• _Görev_
Köşe yazısında "Tülay GÜRLER KURTULUŞ" ifadesinden "onlarla sohbet edebilmekti." ifadesine kadar olan her şeyi, "okurlarla" yerine "okuyucularla" kullanarak yeniden yazınız.

• _Belge_
Şalomlu olmak

Tülay GÜRLER KURTULUŞ Köşe Yazısı
20 Aralık 2017 Çarşamba

Sevgili İvo Molinas, beni arayıp “Şalom’da yazmanı istiyorum, içinde bulunduğun alan çok dolu ve zengin” dediğinde, “Şalom’a yazmaktan onur duyarım ama ne olur beni eğitimle sınırlandırma, ben her konuda yazayım” dedim. Büyük bir memnuniyet ve anlayışla kabul etti. Mavi Pencere adlı köşemdeki ilk yazımı 28 Ekim 2009’da yazdım Şalom’a: ‘Akıntı Burnunun En Çalkantılı Hali’.

Sonra her on beş günde bir farklı bir konuyla, okurlarla buluştum. Bu gazetenin en güzel yanı, kalemine hayran olduğum kim varsa hemen hepsini farklı davet ve organizasyonlarda görebilmek, ellerini sıkabilmek, onlarla sohbet edebilmekti.

• _Çıkarılan Veriler_
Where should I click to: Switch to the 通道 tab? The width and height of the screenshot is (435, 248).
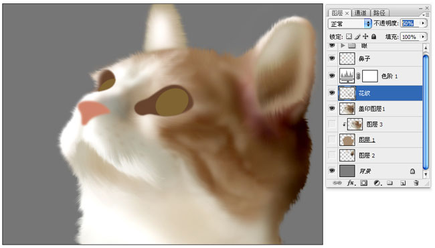(x=360, y=13)
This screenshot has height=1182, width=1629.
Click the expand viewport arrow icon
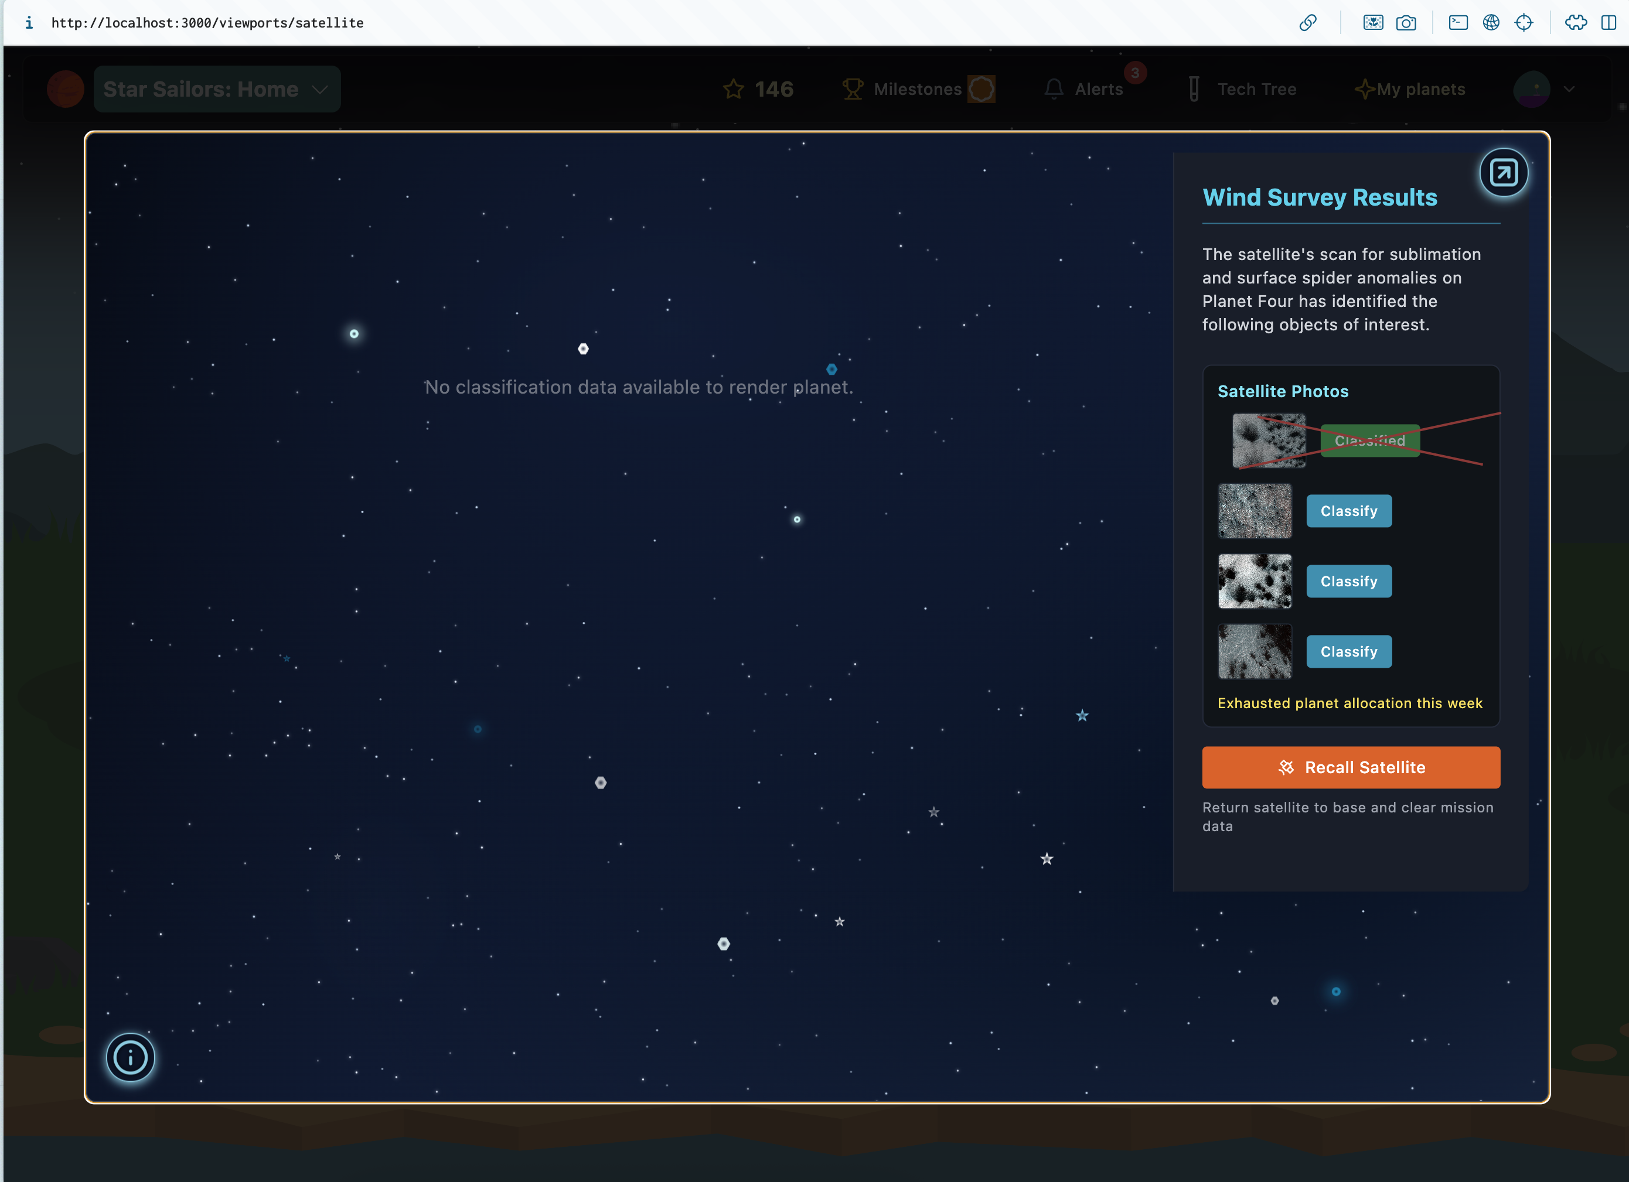point(1503,172)
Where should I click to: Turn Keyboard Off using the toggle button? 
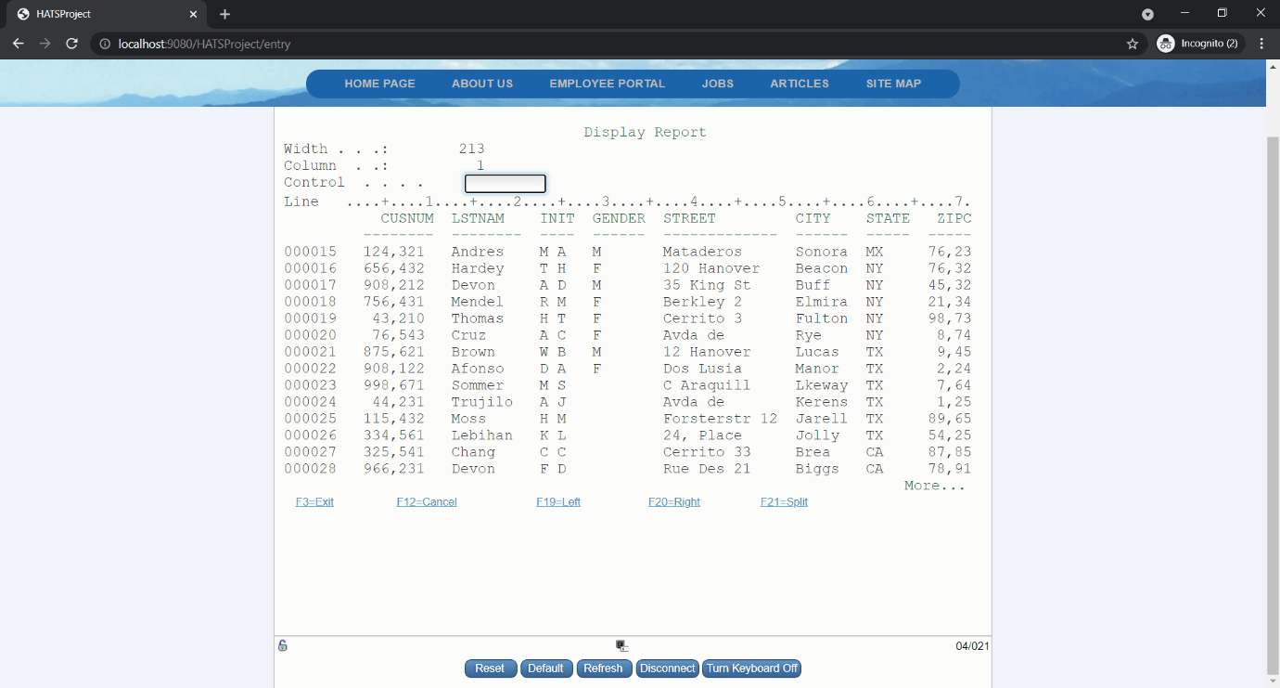click(x=751, y=669)
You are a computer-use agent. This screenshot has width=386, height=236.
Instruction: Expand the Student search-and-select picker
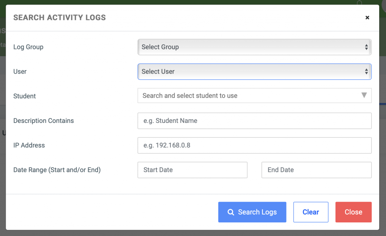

• _Doğru Yanıt_
Tülay GÜRLER KURTULUŞ Köşe Yazısı
20 Aralık 2017 Çarşamba

Sevgili İvo Molinas, beni arayıp “Şalom’da yazmanı istiyorum, içinde bulunduğun alan çok dolu ve zengin” dediğinde, “Şalom’a yazmaktan onur duyarım ama ne olur beni eğitimle sınırlandırma, ben her konuda yazayım” dedim. Büyük bir memnuniyet ve anlayışla kabul etti. Mavi Pencere adlı köşemdeki ilk yazımı 28 Ekim 2009’da yazdım Şalom’a: ‘Akıntı Burnunun En Çalkantılı Hali’.

Sonra her on beş günde bir farklı bir konuyla, okuyucularla buluştum. Bu gazetenin en güzel yanı, kalemine hayran olduğum kim varsa hemen hepsini farklı davet ve organizasyonlarda görebilmek, ellerini sıkabilmek, onlarla sohbet edebilmekti.